CircuitBreaker

Introduction

The CircuitBreaker is implemented via a finite state machine with three normal states: CLOSED, OPEN and HALF_OPEN and two special states DISABLED and FORCED_OPEN.

The CircuitBreaker uses a sliding window to store and aggregate the outcome of calls. You can choose between a count-based sliding window and a time-based sliding window. The count-based sliding window aggregrates the outcome of the last N calls. The time-based sliding window aggregrates the outcome of the calls of the last N seconds.

Count-based sliding window

The count-based sliding window is implemented with a circular array of N measurements.
If the count window size is 10, the circular array has always 10 measurements.
The sliding window incrementally updates a total aggregation. The total aggregation is updated when a new call outcome is recorded. When the oldest measurement is evicted, the measurement is subtracted from the total aggregation and the bucket is reset. (Subtract-on-Evict)

The time to retrieve a Snapshot is constant O(1), since the Snapshot is pre-aggregated and is independent of the window size.
The space requirement (memory consumption) of this implementation should be O(n).

Time-based sliding window

The time-based sliding window is implemented with a circular array of N partial aggregations (buckets).
If the time window size is 10 seconds, the circular array has always 10 partial aggregations (buckets). Every bucket aggregates the outcome of all calls which happen in a certain epoch second. (Partial aggregation). The head bucket of the circular array stores the call outcomes of the current epoch second.
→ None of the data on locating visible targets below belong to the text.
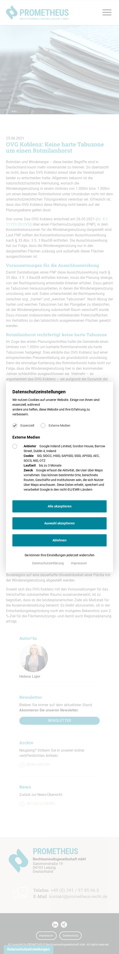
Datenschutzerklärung (48, 563)
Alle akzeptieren (60, 506)
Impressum (79, 563)
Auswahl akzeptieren (59, 523)
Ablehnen (59, 540)
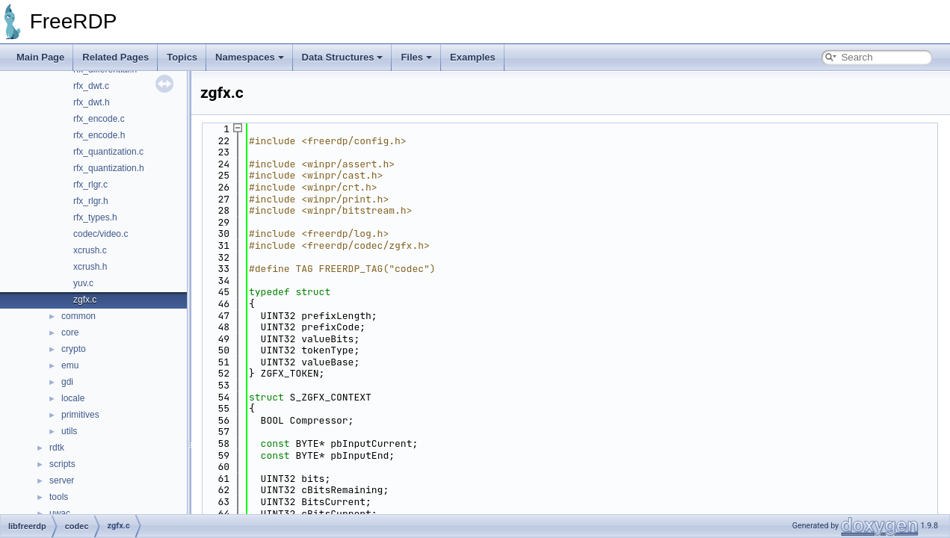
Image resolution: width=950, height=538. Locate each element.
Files (416, 57)
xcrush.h (90, 267)
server (61, 480)
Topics (182, 57)
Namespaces (249, 57)
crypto (73, 349)
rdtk (56, 447)
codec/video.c (100, 234)
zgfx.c (84, 299)
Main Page (40, 57)
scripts (62, 464)
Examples (473, 57)
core (69, 332)
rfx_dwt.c (91, 86)
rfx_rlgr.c (90, 184)
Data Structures (342, 57)
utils (69, 431)
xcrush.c (90, 250)
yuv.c (83, 283)
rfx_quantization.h (108, 168)
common (78, 316)
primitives (80, 414)
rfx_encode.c (99, 119)
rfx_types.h (95, 217)
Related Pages (115, 57)
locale (72, 398)
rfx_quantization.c (108, 151)
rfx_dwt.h (91, 102)
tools (58, 497)
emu (69, 365)
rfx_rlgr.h (90, 201)
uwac (59, 513)
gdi (67, 382)
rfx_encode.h (99, 135)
The other partial aggregations store the call outcomes of the previous seconds.
The sliding window does not store call outcomes (tuples) individually, but incrementally updates partial aggregations (bucket) and a total aggregation.
The total aggregation is updated incrementally when a new call outcome is recorded. When the oldest bucket is evicted, the partial total aggregation of that bucket is subtracted from the total aggregation and the bucket is reset. (Subtract-on-Evict)
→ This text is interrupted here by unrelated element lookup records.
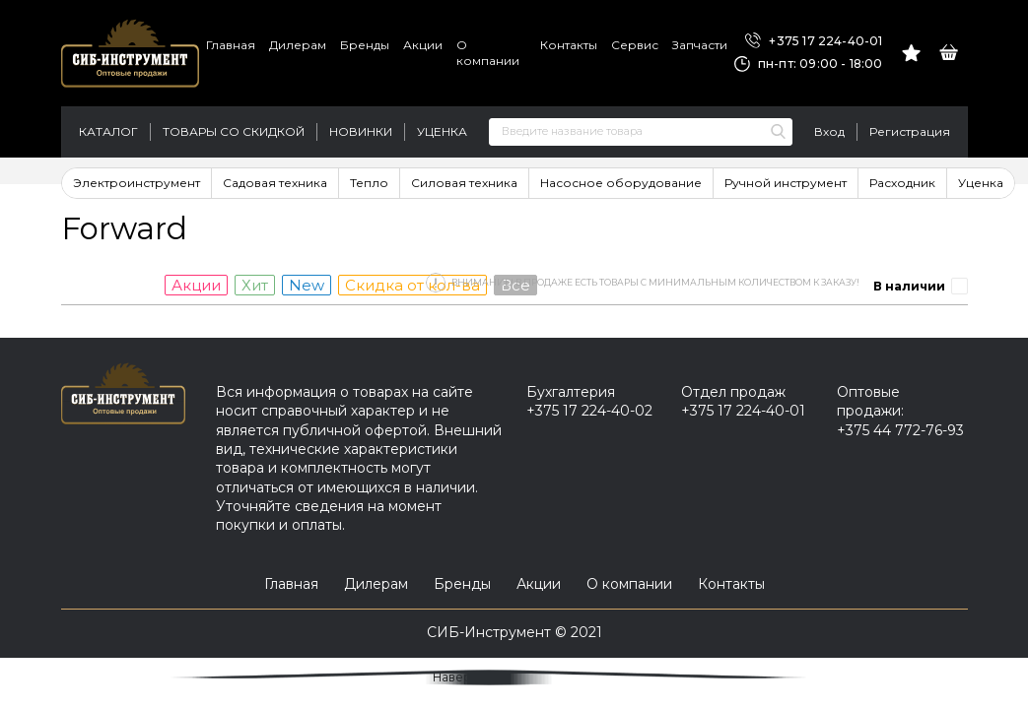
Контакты (568, 44)
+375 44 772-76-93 (900, 430)
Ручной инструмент (785, 182)
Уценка (442, 131)
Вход (829, 131)
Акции (423, 44)
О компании (487, 52)
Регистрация (909, 131)
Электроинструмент (136, 182)
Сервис (634, 44)
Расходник (902, 182)
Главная (230, 44)
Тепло (369, 182)
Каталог (108, 131)
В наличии (909, 286)
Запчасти (699, 44)
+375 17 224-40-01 (813, 41)
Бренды (364, 44)
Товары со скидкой (234, 131)
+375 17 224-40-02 (589, 410)
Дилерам (297, 44)
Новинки (360, 131)
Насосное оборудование (621, 182)
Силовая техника (464, 182)
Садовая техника (275, 182)
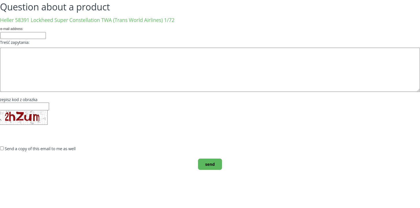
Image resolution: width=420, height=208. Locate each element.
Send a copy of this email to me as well (40, 148)
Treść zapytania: (14, 42)
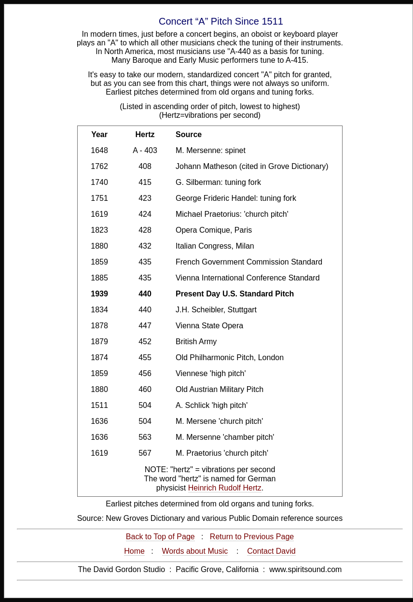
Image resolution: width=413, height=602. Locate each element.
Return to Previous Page (252, 536)
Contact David (271, 551)
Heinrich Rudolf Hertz (225, 488)
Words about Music (195, 551)
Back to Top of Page (160, 536)
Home (134, 551)
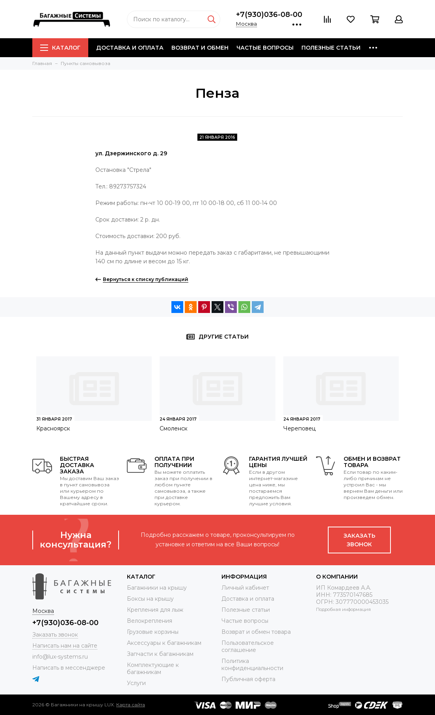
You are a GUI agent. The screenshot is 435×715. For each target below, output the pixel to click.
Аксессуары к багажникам (164, 642)
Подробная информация (343, 609)
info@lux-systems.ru (60, 656)
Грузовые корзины (152, 631)
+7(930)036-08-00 (269, 14)
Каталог (60, 47)
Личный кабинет (245, 587)
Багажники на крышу (157, 587)
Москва (246, 23)
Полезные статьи (331, 47)
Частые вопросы (265, 47)
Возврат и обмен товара (256, 631)
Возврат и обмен (200, 47)
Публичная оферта (248, 679)
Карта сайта (130, 705)
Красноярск (53, 428)
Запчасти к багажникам (160, 653)
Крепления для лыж (155, 609)
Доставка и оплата (130, 47)
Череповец (299, 428)
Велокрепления (149, 620)
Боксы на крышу (150, 598)
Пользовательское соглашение (247, 646)
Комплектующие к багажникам (153, 668)
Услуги (136, 683)
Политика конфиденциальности (252, 664)
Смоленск (174, 428)
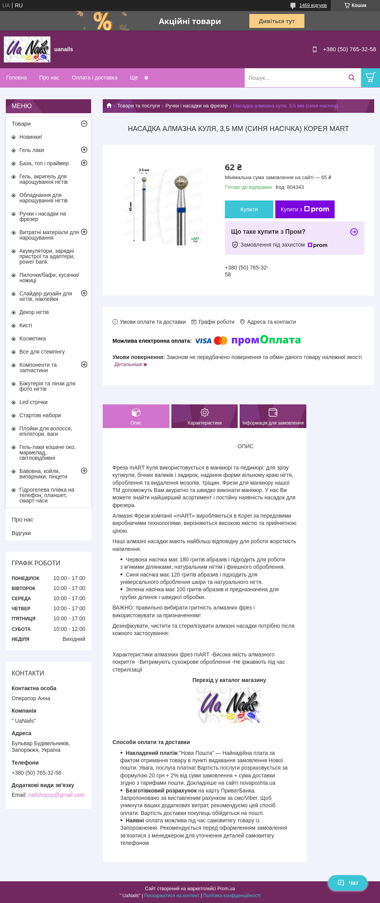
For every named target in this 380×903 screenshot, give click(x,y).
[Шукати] (351, 77)
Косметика (32, 338)
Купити (249, 209)
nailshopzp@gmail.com (56, 795)
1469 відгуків (313, 5)
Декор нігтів (34, 312)
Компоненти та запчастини (38, 367)
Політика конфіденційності (232, 895)
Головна (16, 77)
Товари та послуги (138, 106)
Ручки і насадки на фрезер (197, 106)
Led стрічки (33, 402)
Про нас (49, 77)
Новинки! (30, 137)
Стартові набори (40, 415)
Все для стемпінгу (42, 352)
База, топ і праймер (44, 163)
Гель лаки (31, 150)
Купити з (305, 209)
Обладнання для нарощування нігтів (43, 198)
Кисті (25, 325)
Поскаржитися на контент (171, 895)
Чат (347, 882)
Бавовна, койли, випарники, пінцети (43, 474)
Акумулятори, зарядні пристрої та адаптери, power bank (47, 256)
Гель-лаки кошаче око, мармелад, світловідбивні (47, 452)
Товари (21, 123)
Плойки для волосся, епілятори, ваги (45, 431)
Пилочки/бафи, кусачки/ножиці (49, 277)
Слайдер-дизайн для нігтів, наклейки (45, 296)
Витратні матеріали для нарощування (49, 235)
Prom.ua (226, 888)
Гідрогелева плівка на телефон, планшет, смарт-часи (46, 495)
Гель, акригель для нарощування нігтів (43, 179)
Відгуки (21, 533)
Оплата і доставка (94, 77)
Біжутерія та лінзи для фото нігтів (47, 386)
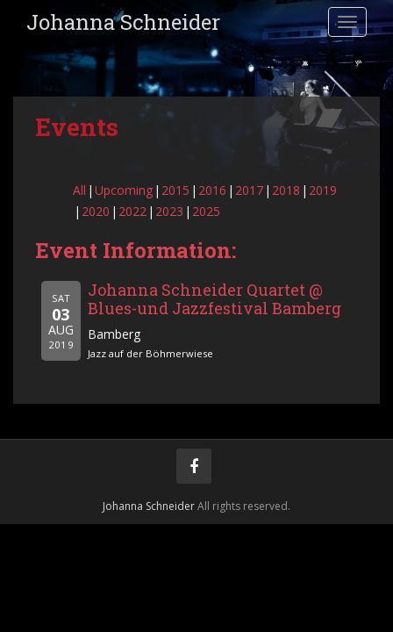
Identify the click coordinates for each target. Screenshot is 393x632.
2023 (169, 211)
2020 (96, 211)
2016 (212, 190)
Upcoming (124, 190)
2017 (249, 190)
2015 (175, 190)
The time to retrieve a Snapshot is constant O(1), since the Snapshot is pre-aggregated and is independent of the time window size.
The space requirement (memory consumption) of this implementation should be nearly constant O(n), since the call outcomes (tuples) are not stored individually. Only N partial aggregations and 1 total total aggregation are created.

A partial aggregation consists of 3 integers in order to count the number of failed calls, the number of slow calls and total number of calls. And one long which stores total duration of all calls.

Failure rate and slow call rate thresholds

The state of the CircuitBreaker changes from CLOSED to OPEN when the failure rate is equal or greater than a configurable threshold. For example when more than 50% of the recorded calls have failed.
By default all exceptions count as a failure. You can define a list of exceptions which should count as a failure. All other exceptions are then counted as a success, unless they are ignored. Exceptions can also be ignored so that they neither count as a failure nor success.

The CircuitBreaker also changes from CLOSED to OPEN when the percentage of slow calls is equal or greater than a configurable threshold. For example when more than 50% of the recorded calls took longer than 5 seconds. This helps to reduce the load on an external system before it is actually unresponsive.

The failure rate and slow call rate can only be calculated, if a minimum number of calls were recorded. For example, if the minimum number of required calls is 10, then at least 10 calls must be recorded, before the failure rate can be calculated. If only 9 calls have been evaluated the CircuitBreaker will not trip open even if all 9 calls have failed.

The CircuitBreaker rejects calls with a CallNotPermittedException when it is OPEN. After a wait time duration has elapsed, the CircuitBreaker state changes from OPEN to HALF_OPEN and permits a configurable number of calls to see if the backend is still unavailable or has become available again. Further calls are rejected with a CallNotPermittedException, until all permitted calls have completed.
If the failure rate or slow call rate is then equal or greater than the configured threshold, the state changes back to OPEN. If the failure rate and slow call rate is below the threshold, the state changes back to CLOSED.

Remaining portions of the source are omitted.